Questo significa che i certificati di laurea e i diplomi rilasciati dalle istituzioni AFAM recheranno la dicitura parificata, facilitando la lettura del titolo da parte di datori di lavoro pubblici e privati, università straniere e commissioni d'esame.
Concorsi pubblici e accesso all'insegnamento
Uno dei vantaggi più immediati riguarda la partecipazione ai concorsi della Pubblica Amministrazione. Spesso, le piattaforme informatiche di iscrizione ai concorsi pubblici non prevedevano l'opzione "diploma accademico AFAM" tra i titoli di accesso ammissibili, costringendo i candidati a complesse procedure di equiparazione manuale o, nei casi peggiori, portando all'esclusione ingiustificata dalle prove.
L'equiparazione terminologica e strutturale risolve alla radice queste problematiche:
- Piattaforme di reclutamento: I sistemi informatici di selezione pubblica (come il portale InPA) dovranno accorpare le voci relative ai titoli universitari e a quelli AFAM.
- Accesso alle classi di concorso: Per quanto riguarda il mondo della scuola, i diplomi accademici di secondo livello continuano a garantire l'accesso alle classi di concorso per l'insegnamento nella scuola secondaria di primo e secondo grado, secondo i requisiti di crediti formativi (CFA/CFU) previsti dai rispettivi regolamenti ministeriali.
- Dottorati di ricerca: Viene confermato e semplificato l'accesso dei diplomati di secondo livello AFAM ai corsi di dottorato di ricerca, sia universitari sia attivati direttamente dalle istituzioni dell'Alta Formazione.
Il percorso di riforma del sistema AFAM
La piena parificazione dei titoli rappresenta il coronamento della Legge 508/1999, la norma quadro che ha istituito il comparto AFAM inserendolo nel sistema dell'istruzione superiore italiana, parallelamente all'università. Negli ultimi anni, il processo di riforma ha subìto un'accelerazione decisiva con l'approvazione dei regolamenti sul reclutamento del personale e sull'organizzazione dei percorsi di studio.

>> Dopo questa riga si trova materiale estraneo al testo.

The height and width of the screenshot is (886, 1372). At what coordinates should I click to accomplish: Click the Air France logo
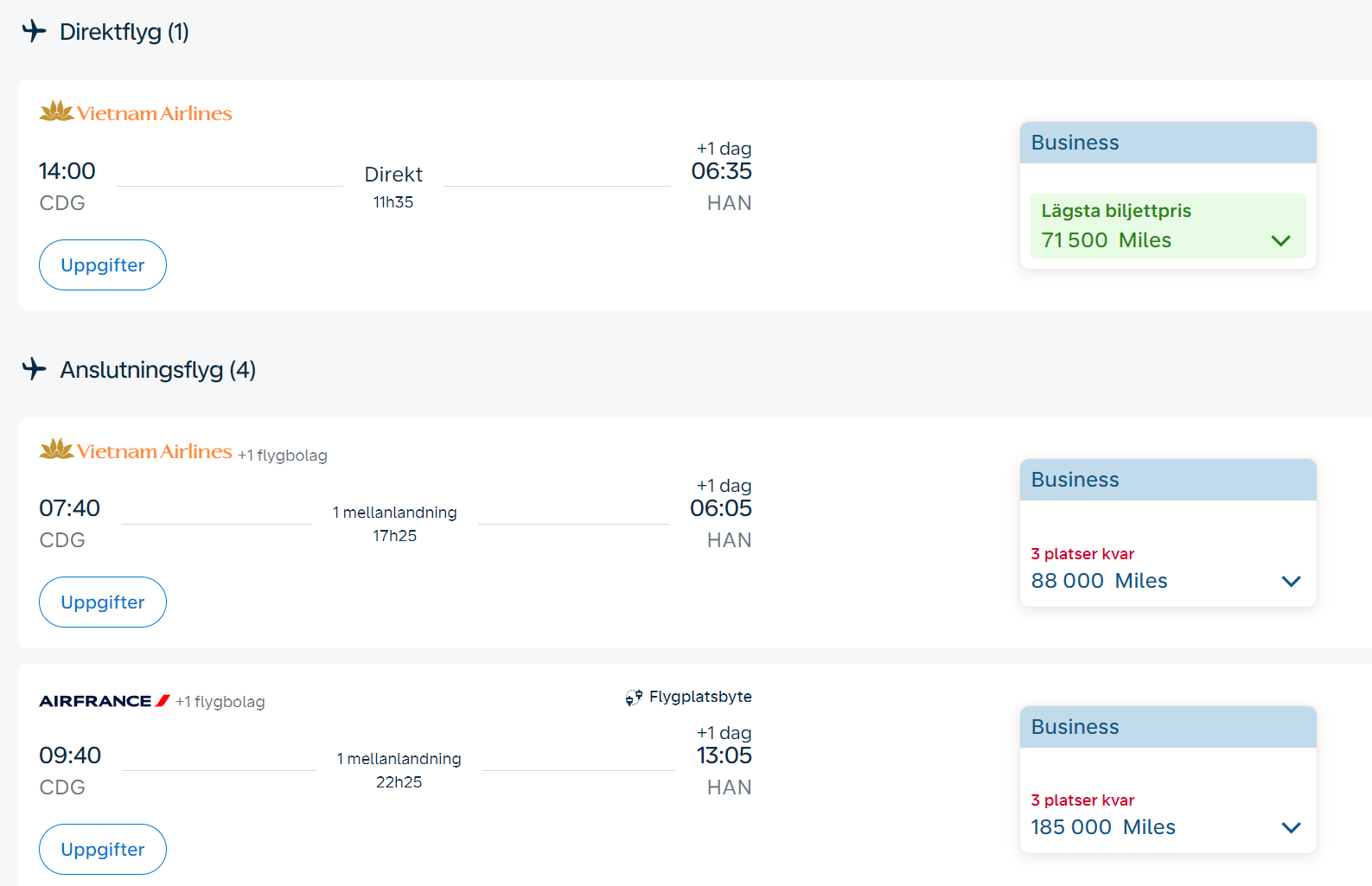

Le istituzioni AFAM, che rappresentano un'eccellenza assoluta del patrimonio culturale e formativo italiano, vengono così dotate di uno strumento di attrattività internazionale indispensabile per competere con i sistemi accademici esteri, dove la formazione artistica e musicale è da tempo pienamente integrata nei percorsi universitari.
Cosa devono fare i già diplomati?
Per chi ha già conseguito un diploma accademico di primo o secondo livello in passato non è necessario sostenere alcun esame integrativo o avviare procedure di conversione. L'equiparazione opera ex lege (in forza di legge) e ha valore retroattivo per tutti i titoli rilasciati dalle istituzioni autorizzate dal Ministero dell'Università e della Ricerca.
In caso di necessità, ad esempio per la presentazione di domande all'estero o per la partecipazione a bandi di concorso che richiedano espressamente la dicitura di "laurea", gli interessati potranno richiedere alla propria segreteria accademica il rilascio del Diploma Supplement in formato bilingue, che certifica ufficialmente la corrispondenza del titolo ai livelli del Quadro Europeo delle Qualifiche (EQF 6 per il primo livello, EQF 7 per il secondo livello).